## Available data
Start of Block

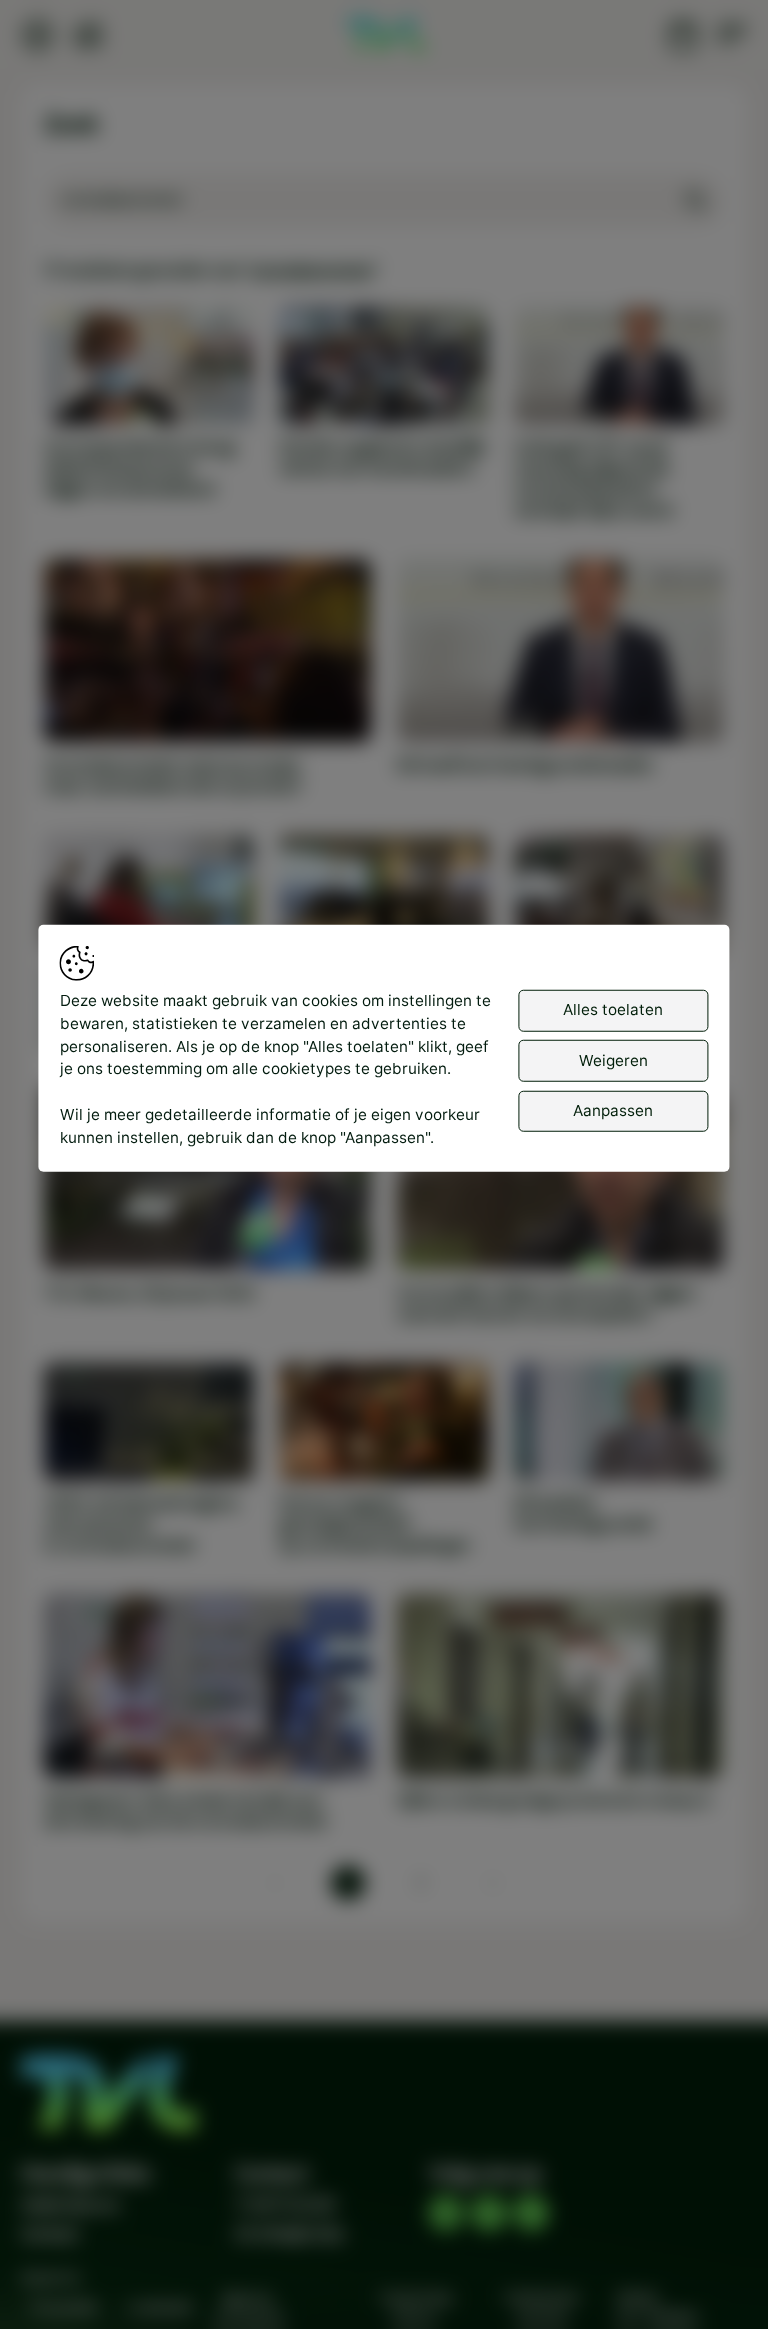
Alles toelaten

End of Block
Start of Block

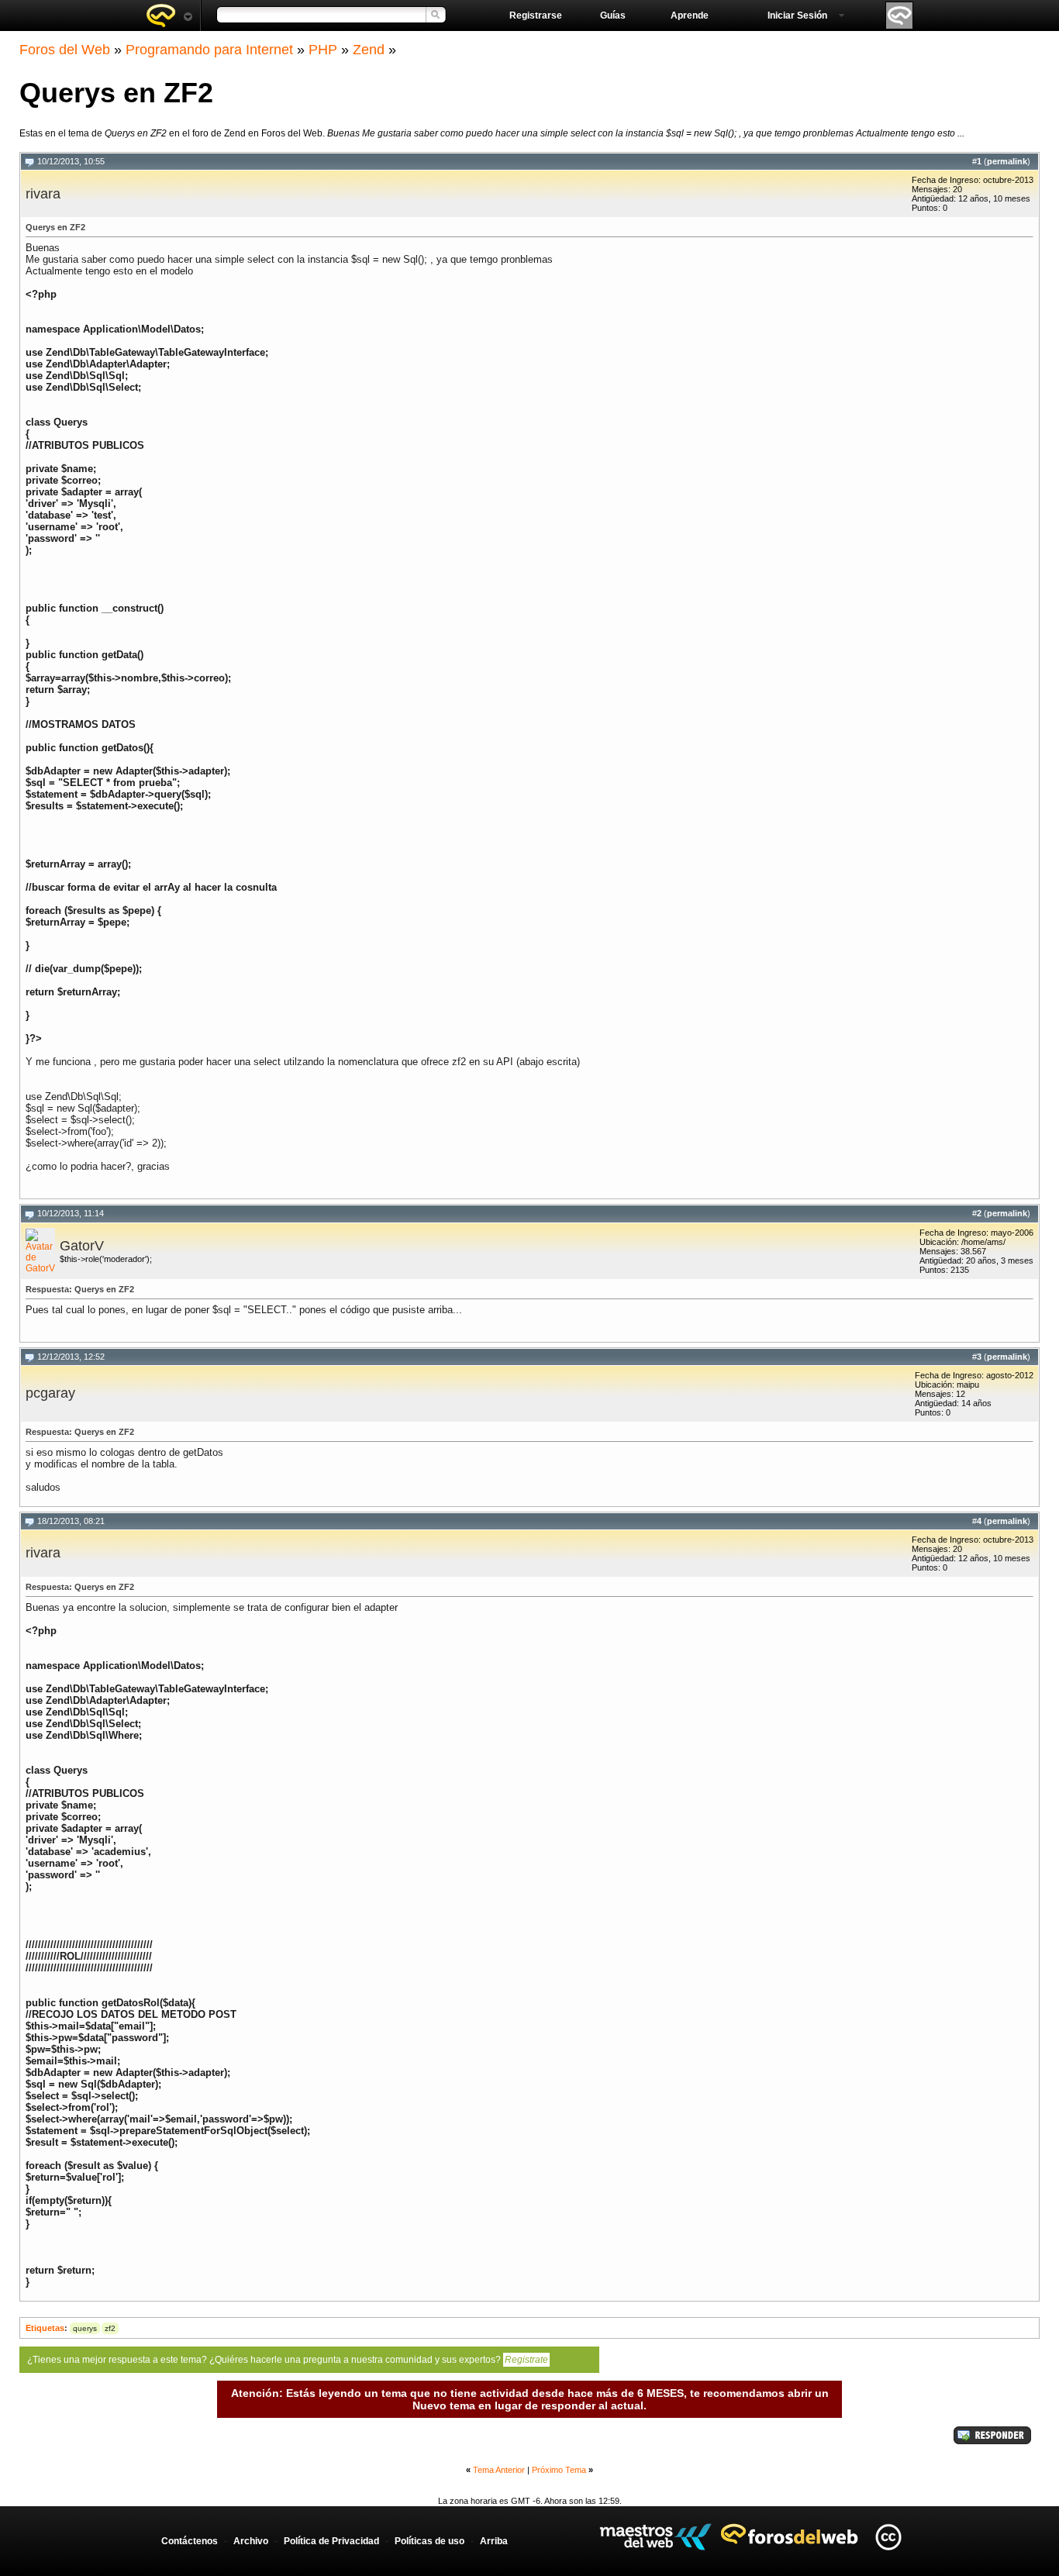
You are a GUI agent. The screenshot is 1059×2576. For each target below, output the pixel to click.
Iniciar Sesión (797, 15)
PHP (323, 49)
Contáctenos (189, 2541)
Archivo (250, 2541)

End of Block

## Your instructions
Of the entries above, repeat exactly the lines from the line with "You are a GUI" through the line with "Archivo (250, 2541)", both of them included.

## Exercise solution
You are a GUI agent. The screenshot is 1059×2576. For each target below, output the pixel to click.
Iniciar Sesión (797, 15)
PHP (323, 49)
Contáctenos (189, 2541)
Archivo (250, 2541)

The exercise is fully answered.